With summer weather fully settled in (in March, no less) and the Quad Rock 50 only a couple months away and the Bighorn 100 a month after that, I figured it was high time I got in a 30 mile run. I've come close a couple of times with runs of 26.5 and 27.5, but hadn't hit the magical and totally arbitrary big 3-0 yet this training cycle.
I also decided that with the snow pack rapidly receding (70-80 degree temps will do that for ya), it was time to explore some new territory. I set my focus on the Deerfield Trail, which branches off of the Centennial Trail not too far from the southern-most point of the Black Hills 100 course. The Deerfield is about 23 miles long in and of itself, but also connects to the Deerfield Loop, which loops around Deerfield Reservoir for 11 more miles. So, conceivably, you could get in a good 34 miles by running the whole kit and kaboodle. Unfortunately, the logistics of such an endeavor aren't all that simple. Doing so pretty much necessitates having two vehicles and leaving one somewhere along the loop and the other at the Deer Creek Trailhead, which services both the Centennial and Deerfield trails. Complicating things further is the fact that the road system in the area doesn't provide a quick and easy way to drive back and forth from the reservoir to the Deer Creek trailhead to drop off/retrieve those vehicles...there would be a fair bit of driving (and subsequent time wasted, which I hate) involved. So, a full running of the Deerfield and its loop would have to wait for another time.

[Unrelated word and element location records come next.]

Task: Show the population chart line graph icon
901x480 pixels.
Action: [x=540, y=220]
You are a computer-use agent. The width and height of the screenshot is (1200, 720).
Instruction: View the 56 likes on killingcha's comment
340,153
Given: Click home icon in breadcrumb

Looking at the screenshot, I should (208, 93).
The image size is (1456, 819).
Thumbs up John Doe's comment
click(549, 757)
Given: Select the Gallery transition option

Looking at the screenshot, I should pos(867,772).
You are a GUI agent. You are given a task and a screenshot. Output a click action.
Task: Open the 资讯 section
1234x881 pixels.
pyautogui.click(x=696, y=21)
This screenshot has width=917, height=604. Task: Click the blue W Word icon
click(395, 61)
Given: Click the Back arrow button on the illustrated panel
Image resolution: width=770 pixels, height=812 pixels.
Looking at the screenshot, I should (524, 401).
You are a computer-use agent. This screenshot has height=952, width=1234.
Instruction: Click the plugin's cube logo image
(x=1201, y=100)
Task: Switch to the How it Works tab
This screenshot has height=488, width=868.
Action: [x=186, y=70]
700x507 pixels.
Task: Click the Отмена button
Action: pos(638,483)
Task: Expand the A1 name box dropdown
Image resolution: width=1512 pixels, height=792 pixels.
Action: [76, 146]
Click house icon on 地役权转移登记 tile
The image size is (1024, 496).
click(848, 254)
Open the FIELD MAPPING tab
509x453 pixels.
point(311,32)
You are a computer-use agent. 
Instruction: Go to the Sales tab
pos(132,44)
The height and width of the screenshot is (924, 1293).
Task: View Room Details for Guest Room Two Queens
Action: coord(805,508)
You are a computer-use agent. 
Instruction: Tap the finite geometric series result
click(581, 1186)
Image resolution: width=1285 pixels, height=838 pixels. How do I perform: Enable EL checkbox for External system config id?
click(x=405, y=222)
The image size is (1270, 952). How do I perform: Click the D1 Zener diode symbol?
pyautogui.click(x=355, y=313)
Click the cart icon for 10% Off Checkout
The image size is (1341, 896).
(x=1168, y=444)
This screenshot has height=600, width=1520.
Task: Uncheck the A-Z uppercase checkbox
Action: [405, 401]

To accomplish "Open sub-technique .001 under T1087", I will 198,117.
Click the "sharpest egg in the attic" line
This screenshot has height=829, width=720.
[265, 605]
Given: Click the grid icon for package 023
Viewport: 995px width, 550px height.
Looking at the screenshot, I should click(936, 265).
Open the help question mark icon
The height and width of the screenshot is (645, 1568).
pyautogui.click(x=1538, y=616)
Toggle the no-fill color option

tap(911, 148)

Instead, the plan was to meet Ryan at the Deer Creek TH. From there we would run out on the Deerfield Trail for aways before turning back and returning to Deer Creek and then I would continue on the Centennial to wrap up the rest of the mileage (Ryan is on the mend from a bout of pneumonia, so he wasn't up for a full 30). We ended up going 10 miles out on the Deerfield, for a solid 20 out and back. After a fairly steep but relatively short climb upon branching off from the Centennial, the Deerfield dropped down into the old mining town of Silver City, which is now not much more than a city hall, a fire hall and a few houses. At that point the trail leveled out considerably, following a paved road for a very short stretch, and then a dirt road and then a wide single track trail (much like a rails to trails trail) and then finally dwindling back down to single track.
After leaving Silver City, the trail first parallels Rapid Creek for a ways before branching off to follow Slate Creek, a smaller tributary of Rapid Creek. The Slate Creek section is where the trail really got interesting. It was still fairly gradual along that stretch as we were immediately adjacent to the creek, but as the canyon narrows, the trail starts criss-crossing the creek multiple times. As in 25 times in 3.5 miles according to the informational sign we came across at one point. All of the crossings have footbridges, which was good on that day since the shaded canyon was still holding a lot of ice and snow and the water in the creek was fairly frigid. Not really conditions where you want to run with wet feet for a significant amount of time. All in all, it was a nice, easy, very scenic section of trail (pictures, I know, I need pictures).
Not so easy was that damn climb out of Silver City back over the mountain to the Centennial. I swear to God, we went up three times as far on the way back as we had come down on the way out. Funny how that works out. Regardless, upon returning to Deer Creek, I refilled with water and parted ways with Ryan not feeling all that hot. I chugged a Boost at the trailhead and that was sitting pretty heavy in my gut, so I took it pretty easy for the first couple of miles along the Centennial. Eventually, my stomach settled down and the Boost kicked in and I started feeling significantly better and managed to crank out the final 10 miles on the Centennial without too much trouble.
All in all, not a bad way to spend 5.5+ hours on sunny and warm Saturday morning/afternoon. If nothing else, it got me out of a trip to Chuck E. Cheese. I definitely think I got the better end of that deal.